- **Task**
Rewrite every entry below with "Given" swapped for "Instruction" and everything else unchanged. Omit the pictures from the answer.

>>>

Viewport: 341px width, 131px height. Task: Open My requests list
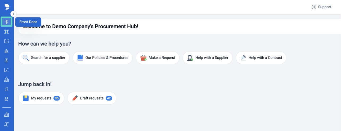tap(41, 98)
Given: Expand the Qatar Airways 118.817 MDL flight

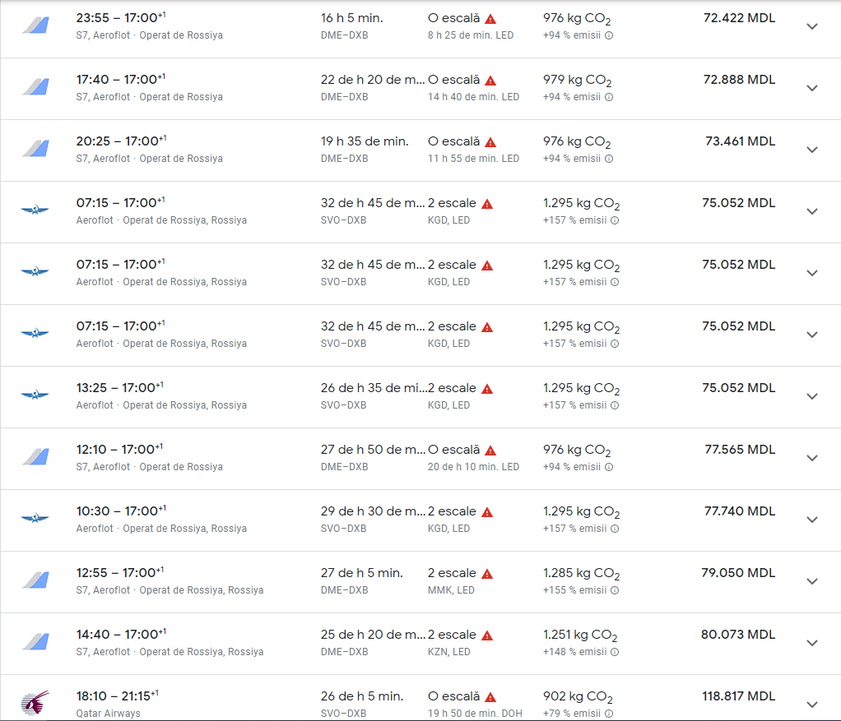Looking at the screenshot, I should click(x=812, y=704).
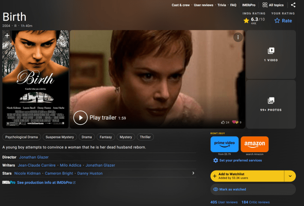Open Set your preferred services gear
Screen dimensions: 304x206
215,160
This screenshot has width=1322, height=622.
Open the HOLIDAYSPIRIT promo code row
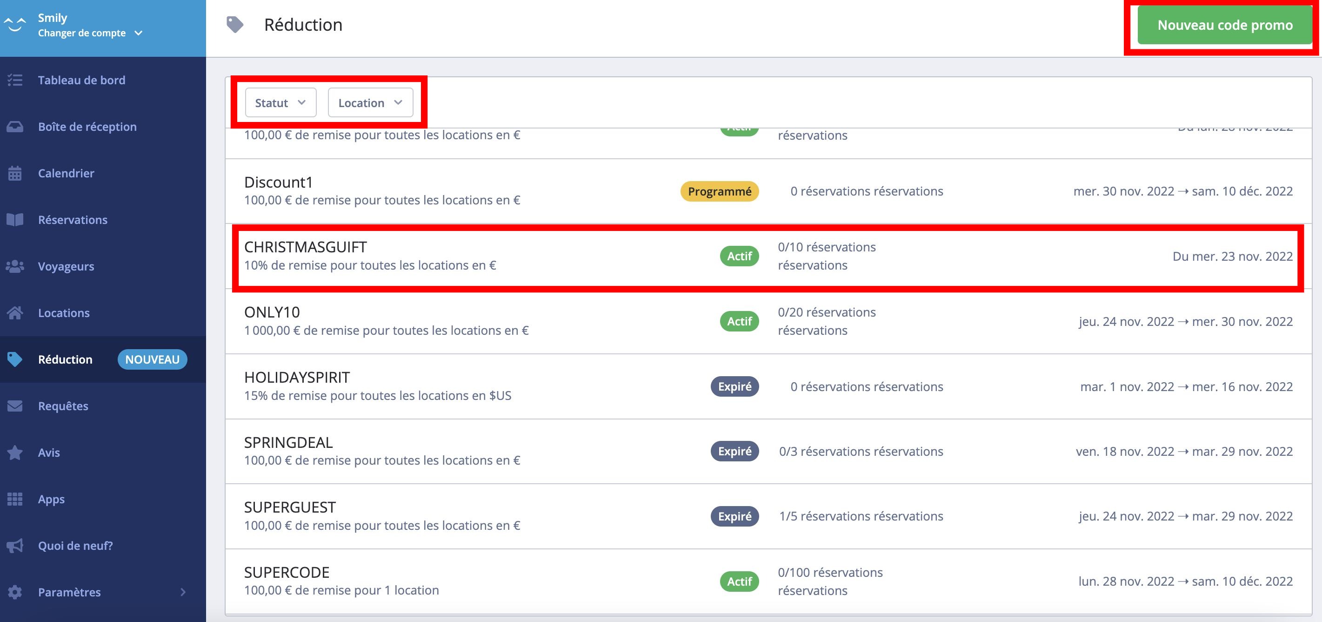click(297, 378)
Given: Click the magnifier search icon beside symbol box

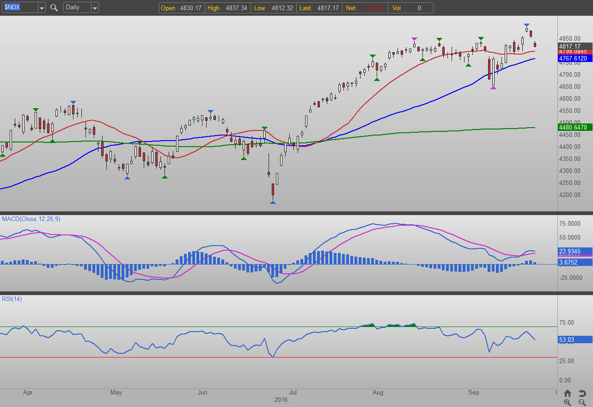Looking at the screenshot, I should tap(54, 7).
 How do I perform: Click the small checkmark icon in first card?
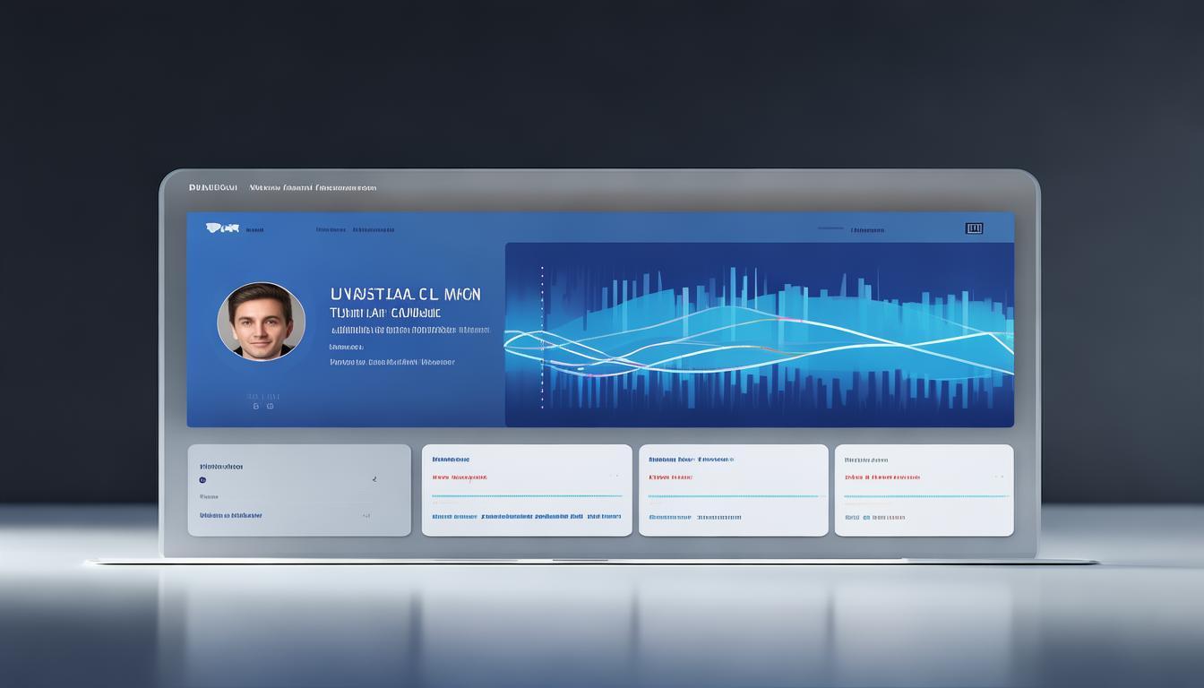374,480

<<<

- **Exercise response**
Viewport: 341px width, 131px height. Task: Open My requests list
tap(41, 98)
Instruction: Expand the Qatar Airways 118.817 MDL flight

Looking at the screenshot, I should click(x=812, y=704).
Open Set your preferred services gear
Screen dimensions: 304x206
215,160
This screenshot has width=1322, height=622.
Open the HOLIDAYSPIRIT promo code row
click(297, 378)
Instruction: Click the magnifier search icon beside symbol box

Looking at the screenshot, I should tap(54, 7).
 How do I perform: Click the small checkmark icon in first card?
374,480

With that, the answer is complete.